La imaginería de Cela en estos cuatro ensayos de 1942 y 1943 no se logra siempre, pero el mismo
intento fallido revela su intención de singularizarse. «A propósito» comienza con una metáfora sin
mucho ángel: “El arte funerario siempre nos ha sobrecogido un poco el ánimo, con su interrogante
mudo como el hielo parado en el lindero de la muerte”. Otros ejemplos de este texto, más o menos
conseguidos:

La fe es un clavo ardiendo al que nos asimos en la agonía...

La agria carantamaula del encerrado a cal y canto, sin el alivio de la tierra que se esponja...

Quien dejó contestadas todas las preguntas al caer herido de muerte con el plomo que no
pudo aguantar su presencia, por el plomo que le arruinó la carne, la carne mortal, y que le
abrió las puertas, eternas, de los corazones...

De «Tránsito»:

Cuando don Miguel de Unamuno, vasco capitán que navegó por la mar de trigo de Castilla,
profesor de lenguas muertas, maestro del decir vivo, barbudo y sin sombrero...

Mas bien un ansia de a real la vara y un arrimarse tan demasiado al suelo que nos conducía
a volvernos no más que estrecha zarza del sendero, que mimbre flaco de la vereda, que nido
de gorriones en el morral, [que] ciempiés debajo del abandonado adoquín de la cuneta.

De «José Antonio»:

Pero llamar al pan, pan, y al vino, vino, tiene a veces su quiebra y su peligro. Porque la obra
59

dura, perdura y fructifica.

Porque nunca es alegre morir a tu edad; aunque esperamos aquella certera y mal fundida bala
sin jactancia y sin protesta.

De «Aquella noche...»:

[La] luna se va dejando caer, entre cauta y vagarosa, por su prevista senda.

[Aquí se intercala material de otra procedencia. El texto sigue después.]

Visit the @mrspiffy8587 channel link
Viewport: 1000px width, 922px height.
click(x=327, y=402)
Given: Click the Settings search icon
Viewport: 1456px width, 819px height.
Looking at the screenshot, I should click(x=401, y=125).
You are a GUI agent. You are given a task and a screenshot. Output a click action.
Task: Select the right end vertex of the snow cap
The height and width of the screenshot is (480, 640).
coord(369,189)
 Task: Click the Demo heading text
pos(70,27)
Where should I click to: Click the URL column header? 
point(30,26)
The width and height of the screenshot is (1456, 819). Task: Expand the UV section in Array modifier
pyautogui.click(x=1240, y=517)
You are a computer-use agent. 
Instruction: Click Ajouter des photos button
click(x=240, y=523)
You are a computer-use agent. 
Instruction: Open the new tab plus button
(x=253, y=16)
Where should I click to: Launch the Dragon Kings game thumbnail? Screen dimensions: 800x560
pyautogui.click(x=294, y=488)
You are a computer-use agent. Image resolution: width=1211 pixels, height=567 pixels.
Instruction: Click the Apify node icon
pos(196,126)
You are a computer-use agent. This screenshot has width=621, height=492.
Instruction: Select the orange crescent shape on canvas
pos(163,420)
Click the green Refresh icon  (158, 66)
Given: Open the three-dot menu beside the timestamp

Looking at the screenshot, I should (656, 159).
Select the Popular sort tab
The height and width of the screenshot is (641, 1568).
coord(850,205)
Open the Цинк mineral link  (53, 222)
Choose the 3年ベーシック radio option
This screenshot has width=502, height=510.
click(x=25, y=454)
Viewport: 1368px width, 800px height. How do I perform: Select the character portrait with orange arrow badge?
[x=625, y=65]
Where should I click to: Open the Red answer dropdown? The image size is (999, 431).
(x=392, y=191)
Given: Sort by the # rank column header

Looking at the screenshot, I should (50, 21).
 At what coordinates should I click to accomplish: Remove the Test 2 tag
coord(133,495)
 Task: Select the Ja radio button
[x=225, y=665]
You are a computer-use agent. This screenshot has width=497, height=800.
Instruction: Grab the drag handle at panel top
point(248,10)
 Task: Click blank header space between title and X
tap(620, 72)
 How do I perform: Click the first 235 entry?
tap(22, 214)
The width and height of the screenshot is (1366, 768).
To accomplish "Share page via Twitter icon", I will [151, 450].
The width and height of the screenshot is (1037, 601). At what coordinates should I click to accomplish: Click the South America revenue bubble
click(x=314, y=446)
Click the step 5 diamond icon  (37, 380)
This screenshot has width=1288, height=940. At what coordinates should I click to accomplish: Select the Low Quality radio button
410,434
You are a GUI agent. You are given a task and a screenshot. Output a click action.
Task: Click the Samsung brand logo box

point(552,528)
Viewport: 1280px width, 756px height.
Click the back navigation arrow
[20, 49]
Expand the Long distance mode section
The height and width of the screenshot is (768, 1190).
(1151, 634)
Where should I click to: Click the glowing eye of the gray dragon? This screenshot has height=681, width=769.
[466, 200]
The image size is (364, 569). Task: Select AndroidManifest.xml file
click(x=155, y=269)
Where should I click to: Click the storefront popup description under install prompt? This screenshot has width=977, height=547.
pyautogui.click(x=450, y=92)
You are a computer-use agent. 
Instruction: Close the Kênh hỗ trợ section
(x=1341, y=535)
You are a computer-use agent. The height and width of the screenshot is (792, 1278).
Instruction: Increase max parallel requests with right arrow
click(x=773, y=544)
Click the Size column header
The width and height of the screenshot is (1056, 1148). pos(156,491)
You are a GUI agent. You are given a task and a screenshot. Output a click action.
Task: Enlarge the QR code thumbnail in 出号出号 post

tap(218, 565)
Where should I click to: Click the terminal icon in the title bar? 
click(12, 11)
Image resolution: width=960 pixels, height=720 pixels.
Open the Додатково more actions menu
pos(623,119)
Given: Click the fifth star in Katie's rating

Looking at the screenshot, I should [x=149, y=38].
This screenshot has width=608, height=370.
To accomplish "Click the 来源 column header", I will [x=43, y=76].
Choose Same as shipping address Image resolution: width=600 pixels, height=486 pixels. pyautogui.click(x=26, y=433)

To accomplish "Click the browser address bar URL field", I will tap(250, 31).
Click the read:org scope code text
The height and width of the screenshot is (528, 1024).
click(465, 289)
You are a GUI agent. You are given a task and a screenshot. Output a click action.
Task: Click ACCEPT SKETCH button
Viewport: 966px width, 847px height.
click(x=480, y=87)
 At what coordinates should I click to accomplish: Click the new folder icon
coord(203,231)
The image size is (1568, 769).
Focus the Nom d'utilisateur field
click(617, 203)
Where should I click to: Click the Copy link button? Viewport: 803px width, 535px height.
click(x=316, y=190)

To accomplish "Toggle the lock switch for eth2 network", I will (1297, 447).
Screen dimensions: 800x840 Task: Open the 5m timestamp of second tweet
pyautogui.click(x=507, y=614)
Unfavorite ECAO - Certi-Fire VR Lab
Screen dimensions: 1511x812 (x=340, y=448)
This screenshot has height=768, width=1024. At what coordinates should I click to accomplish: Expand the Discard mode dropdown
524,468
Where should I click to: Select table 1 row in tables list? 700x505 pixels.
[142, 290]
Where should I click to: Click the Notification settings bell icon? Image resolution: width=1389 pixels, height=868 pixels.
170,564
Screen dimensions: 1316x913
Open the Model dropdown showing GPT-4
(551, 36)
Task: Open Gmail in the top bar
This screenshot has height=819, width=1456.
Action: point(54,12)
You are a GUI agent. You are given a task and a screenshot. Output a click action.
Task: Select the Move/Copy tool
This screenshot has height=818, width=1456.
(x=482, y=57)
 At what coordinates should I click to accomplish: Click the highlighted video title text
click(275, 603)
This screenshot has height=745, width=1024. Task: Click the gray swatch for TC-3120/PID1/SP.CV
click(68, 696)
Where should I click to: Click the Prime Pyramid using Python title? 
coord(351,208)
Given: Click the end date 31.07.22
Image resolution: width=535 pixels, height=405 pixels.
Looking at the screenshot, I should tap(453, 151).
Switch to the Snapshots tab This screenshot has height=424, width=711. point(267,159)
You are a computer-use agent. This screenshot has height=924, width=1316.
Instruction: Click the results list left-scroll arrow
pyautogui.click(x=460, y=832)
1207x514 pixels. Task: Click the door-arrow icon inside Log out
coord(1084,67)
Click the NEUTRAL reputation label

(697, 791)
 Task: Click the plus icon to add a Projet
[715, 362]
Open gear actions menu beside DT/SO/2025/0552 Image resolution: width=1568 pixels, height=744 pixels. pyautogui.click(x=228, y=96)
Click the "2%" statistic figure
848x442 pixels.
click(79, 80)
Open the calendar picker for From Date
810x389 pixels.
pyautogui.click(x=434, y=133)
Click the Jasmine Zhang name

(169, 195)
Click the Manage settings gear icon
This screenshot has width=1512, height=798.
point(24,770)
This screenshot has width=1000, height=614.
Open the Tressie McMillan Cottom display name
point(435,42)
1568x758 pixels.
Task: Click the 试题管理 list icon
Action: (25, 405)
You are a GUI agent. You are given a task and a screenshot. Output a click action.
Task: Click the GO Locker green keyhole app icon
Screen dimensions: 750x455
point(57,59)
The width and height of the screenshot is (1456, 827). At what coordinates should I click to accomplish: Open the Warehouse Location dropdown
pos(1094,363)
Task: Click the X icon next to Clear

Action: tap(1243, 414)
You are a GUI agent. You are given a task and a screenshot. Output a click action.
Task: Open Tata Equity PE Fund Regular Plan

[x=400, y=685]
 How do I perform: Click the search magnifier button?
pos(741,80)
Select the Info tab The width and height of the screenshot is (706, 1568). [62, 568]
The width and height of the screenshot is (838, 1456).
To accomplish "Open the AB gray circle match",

Aquella nube
sombría que arrastró el viento, aquella nube, con su borde de encaje y su dulzura, llegará a
la costa africana cuatro, seis horas más tarde.

Hubo un instante aquella noche en que todos los niños se desvelaron, todos los pájaros
contuvieron su blando respirar, todas las mujeres del mundo dieron una vuelta, estremecidas,
entre las blancas sábanas.

Esta muestra de algunos de los planteamientos e imágenes de Cela, podría revelar cómo el escritor
cuida su expresión. Por el recurso de metáforas (“la fe es un clavo ardiendo”, “la mar de trigo de
Castilla”, nube de encaje y dulzura), el pareo de sustantivos y verbos para conseguir una cadencia
musical, poética (“su quiebra y su peligro”, “la obra dura, perdura y fructifica”), la repetición de
algunos vocablos de alcance dramático (“agonía”, “plomo”, “bala”, “carne”), la selección y posición
de los adjetivos (“hielo parado”, “agria carantamaula”, “vasco capitán”, “alegre [el] morir”, “mal
fundida bala”, “blando respirar”, “blancas sábanas”). Cela, así y todo, pierde de momento su
ecuanimidad retórica, hacia el cierre de «José Antonio»:

Que los santos, los tímidos, los timoratos, los apocados, los encogidos, los consumidos, los
cortos, los cuitados, los desdichados, los pusilánimes, los aturdidos, los atados, los
atarugados, los escrupulosos, los premiosos, los remisos, los ñoños, los cagapoquito y los
agrarios no vuelvan a tener oídos de mercader, no vuelvan a la fábula que acabó en masacre...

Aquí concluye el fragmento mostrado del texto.